Womöglich steht mit der Europäischen Zentralbank (EZB) der Falsche am Pranger im Europäischen Gerichtshof (EuGH). Eigentlich müssten sich zunächst die handelnden Politiker rechtfertigen. Sie haben es so weit kommen lassen, dass sich die Notenbank gezwungen sah, mit der Ankündigung von Staatsanleihekäufen den Zerfall der Eurozone zu verhindern. Aber es hatte ja funktioniert: Die Finanzmärkte hatten sich beruhigt, die Marktteilnehmer haben ihr das Versprechen geglaubt, alles Erdenkliche zu tun, um die Existenz der Währungsunion zu sichern.
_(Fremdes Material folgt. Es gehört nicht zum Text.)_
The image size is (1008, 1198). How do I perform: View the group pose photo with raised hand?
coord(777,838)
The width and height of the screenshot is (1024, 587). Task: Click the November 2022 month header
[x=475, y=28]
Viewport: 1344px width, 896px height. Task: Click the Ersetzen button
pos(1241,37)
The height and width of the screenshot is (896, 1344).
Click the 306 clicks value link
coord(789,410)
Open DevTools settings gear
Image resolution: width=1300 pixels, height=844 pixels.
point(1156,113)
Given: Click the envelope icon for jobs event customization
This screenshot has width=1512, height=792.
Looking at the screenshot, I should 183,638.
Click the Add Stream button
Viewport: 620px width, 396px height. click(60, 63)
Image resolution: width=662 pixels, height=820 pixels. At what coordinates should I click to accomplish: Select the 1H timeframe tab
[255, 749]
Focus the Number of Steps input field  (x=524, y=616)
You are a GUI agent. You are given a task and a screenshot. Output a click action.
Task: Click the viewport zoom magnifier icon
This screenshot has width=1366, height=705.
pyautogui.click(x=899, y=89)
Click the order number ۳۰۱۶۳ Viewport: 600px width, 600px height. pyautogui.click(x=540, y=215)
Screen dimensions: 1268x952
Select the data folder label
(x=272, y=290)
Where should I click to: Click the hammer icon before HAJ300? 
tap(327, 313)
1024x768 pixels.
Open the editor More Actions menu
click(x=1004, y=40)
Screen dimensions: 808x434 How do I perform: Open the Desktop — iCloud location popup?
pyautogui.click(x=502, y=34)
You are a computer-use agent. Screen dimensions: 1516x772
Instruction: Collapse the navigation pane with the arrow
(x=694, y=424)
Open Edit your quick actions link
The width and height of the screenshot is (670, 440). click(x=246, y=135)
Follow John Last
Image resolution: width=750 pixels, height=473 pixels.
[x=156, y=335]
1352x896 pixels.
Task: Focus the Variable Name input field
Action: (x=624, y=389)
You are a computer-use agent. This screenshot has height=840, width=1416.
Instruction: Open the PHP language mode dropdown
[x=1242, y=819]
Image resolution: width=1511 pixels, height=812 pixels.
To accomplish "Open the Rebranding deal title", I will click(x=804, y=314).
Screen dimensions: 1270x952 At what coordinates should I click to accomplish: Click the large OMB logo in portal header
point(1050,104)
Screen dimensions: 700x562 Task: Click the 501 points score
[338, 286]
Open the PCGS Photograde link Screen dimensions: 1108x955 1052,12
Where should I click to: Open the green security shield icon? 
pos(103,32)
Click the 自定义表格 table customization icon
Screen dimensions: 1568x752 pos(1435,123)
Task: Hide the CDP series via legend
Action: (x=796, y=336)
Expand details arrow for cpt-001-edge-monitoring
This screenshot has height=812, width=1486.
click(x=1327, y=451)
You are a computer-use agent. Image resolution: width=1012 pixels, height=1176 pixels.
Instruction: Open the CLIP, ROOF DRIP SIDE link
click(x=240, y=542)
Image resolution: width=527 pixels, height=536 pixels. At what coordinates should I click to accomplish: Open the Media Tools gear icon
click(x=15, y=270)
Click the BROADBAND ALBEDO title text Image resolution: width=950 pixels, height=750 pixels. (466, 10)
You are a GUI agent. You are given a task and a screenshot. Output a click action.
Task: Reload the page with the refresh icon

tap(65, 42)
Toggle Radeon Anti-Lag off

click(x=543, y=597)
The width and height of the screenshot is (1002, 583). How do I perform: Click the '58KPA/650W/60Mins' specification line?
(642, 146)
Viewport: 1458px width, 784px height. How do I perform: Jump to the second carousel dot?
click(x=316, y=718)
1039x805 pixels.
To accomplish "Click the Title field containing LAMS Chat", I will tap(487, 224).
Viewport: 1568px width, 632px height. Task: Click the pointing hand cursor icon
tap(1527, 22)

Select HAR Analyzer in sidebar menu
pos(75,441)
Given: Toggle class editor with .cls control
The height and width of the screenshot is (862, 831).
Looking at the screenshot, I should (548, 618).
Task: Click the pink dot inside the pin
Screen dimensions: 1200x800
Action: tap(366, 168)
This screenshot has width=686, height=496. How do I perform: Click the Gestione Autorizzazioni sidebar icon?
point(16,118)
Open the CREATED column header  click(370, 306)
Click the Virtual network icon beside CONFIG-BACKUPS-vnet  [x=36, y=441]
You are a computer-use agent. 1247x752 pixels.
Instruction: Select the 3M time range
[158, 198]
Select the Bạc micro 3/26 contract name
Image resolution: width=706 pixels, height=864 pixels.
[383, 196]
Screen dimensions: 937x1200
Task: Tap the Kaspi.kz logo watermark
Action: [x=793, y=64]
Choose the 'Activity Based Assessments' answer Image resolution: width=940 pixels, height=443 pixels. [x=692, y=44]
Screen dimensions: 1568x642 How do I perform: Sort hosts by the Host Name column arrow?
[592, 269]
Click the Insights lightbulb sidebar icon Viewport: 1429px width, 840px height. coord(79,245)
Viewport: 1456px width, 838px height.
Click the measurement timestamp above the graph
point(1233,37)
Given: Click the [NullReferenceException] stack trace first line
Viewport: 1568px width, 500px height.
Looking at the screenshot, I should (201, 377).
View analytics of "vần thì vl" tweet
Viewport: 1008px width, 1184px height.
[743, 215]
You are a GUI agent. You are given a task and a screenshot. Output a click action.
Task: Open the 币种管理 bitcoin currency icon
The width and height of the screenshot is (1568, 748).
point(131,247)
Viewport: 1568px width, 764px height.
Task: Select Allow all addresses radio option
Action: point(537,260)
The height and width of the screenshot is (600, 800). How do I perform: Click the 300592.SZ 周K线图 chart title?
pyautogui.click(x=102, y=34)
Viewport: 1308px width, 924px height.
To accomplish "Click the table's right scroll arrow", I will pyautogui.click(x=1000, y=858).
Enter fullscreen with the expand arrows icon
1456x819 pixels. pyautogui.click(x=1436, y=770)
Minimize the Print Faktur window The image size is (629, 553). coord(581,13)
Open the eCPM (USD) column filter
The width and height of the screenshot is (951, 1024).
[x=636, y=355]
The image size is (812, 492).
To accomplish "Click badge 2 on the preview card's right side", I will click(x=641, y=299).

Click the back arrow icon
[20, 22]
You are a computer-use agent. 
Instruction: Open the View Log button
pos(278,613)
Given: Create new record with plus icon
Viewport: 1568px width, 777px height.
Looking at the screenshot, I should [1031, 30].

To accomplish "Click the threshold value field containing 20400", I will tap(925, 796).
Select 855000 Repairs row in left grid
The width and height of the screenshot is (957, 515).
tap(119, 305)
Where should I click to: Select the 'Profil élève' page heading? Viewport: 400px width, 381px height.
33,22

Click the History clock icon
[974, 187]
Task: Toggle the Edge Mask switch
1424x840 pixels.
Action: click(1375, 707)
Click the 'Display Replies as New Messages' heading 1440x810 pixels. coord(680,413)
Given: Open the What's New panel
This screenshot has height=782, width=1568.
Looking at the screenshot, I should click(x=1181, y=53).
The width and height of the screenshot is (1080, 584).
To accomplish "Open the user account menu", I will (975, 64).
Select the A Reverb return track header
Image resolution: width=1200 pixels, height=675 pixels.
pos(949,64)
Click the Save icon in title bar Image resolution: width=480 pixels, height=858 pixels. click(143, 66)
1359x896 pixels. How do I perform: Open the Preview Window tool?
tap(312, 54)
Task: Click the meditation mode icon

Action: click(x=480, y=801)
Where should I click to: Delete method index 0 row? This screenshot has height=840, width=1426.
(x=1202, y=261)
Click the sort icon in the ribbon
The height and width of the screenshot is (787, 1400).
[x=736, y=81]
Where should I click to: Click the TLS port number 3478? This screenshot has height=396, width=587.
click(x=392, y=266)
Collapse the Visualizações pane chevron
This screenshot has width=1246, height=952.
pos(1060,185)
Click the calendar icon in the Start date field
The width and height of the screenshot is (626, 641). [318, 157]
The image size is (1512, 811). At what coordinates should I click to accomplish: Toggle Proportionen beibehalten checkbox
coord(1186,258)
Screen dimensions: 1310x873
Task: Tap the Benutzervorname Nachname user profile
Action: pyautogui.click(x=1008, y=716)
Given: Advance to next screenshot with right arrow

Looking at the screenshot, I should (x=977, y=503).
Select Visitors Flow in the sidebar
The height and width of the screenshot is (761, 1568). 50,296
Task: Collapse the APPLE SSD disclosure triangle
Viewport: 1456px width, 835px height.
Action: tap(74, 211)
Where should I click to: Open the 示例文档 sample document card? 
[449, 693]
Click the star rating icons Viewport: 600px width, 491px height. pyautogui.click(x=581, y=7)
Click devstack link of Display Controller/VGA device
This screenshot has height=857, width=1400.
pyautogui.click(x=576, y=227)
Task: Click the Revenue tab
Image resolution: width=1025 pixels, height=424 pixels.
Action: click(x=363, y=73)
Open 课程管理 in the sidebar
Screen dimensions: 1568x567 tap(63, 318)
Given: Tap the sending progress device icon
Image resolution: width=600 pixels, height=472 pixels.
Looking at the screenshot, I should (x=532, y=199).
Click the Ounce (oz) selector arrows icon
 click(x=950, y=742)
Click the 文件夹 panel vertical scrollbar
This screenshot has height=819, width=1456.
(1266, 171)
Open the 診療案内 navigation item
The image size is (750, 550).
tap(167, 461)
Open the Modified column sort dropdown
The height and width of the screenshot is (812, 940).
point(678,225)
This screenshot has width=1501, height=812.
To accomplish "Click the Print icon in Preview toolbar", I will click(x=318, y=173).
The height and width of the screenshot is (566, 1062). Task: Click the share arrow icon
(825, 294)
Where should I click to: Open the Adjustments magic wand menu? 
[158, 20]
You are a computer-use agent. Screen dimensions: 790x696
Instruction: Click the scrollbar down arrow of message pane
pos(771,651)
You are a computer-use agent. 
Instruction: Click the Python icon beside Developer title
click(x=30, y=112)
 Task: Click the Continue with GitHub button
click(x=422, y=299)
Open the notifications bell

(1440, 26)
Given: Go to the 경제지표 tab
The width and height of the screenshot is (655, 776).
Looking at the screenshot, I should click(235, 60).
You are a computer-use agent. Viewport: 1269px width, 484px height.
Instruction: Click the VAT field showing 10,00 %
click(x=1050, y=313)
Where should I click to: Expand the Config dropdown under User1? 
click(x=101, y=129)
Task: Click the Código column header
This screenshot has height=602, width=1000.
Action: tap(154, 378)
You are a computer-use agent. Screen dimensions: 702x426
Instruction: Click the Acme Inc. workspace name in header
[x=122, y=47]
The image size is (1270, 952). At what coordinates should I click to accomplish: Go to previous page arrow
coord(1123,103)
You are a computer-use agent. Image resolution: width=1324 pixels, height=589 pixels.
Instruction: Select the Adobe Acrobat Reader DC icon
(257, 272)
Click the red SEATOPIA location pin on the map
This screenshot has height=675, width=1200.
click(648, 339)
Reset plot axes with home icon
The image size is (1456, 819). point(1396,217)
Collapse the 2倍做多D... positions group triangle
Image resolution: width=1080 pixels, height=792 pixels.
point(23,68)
Blickt man auf die Ursprünge der Euro-Krise zurück, so hat nicht die EZB die fatale Entwicklung zu verantworten, sondern die Regierungen: Durch ihre über Jahre unverantwortliche Budgetpolitik, durch ihre Reformverweigerung, durch ihre Missachtung rechtlich fest vereinbarter Regeln und durch ihre im Grunde europafeindliche Politik. Denn die mit einer Währungsunion verbundene Notwendigkeit einer weiteren Souveränitätsübertragung wurde negiert. Zudem wurde alles getan, um sich die Krisenkosten von anderen Ländern finanzieren zu lassen. Dass sie sich jetzt in der mündlichen Verhandlung des EuGH an die Seite der EZB stellen und deren Handeln verteidigen, ist pure Heuchelei.

Die Notenbank indes muss sich den Vorwurf gefallen lassen, nicht standhaft geblieben zu sein und dabei - das Bundesverfassungsgericht und die Kläger haben das treffend dargelegt - auch rechtliche Zuständigkeitsgrenzen klar überschritten zu haben. Außerdem kann die EZB nicht alle Vorwürfe mit dem Hinweis entkräften, dass Geldpolitik ja immer auch wirtschaftspolitische Effekte habe.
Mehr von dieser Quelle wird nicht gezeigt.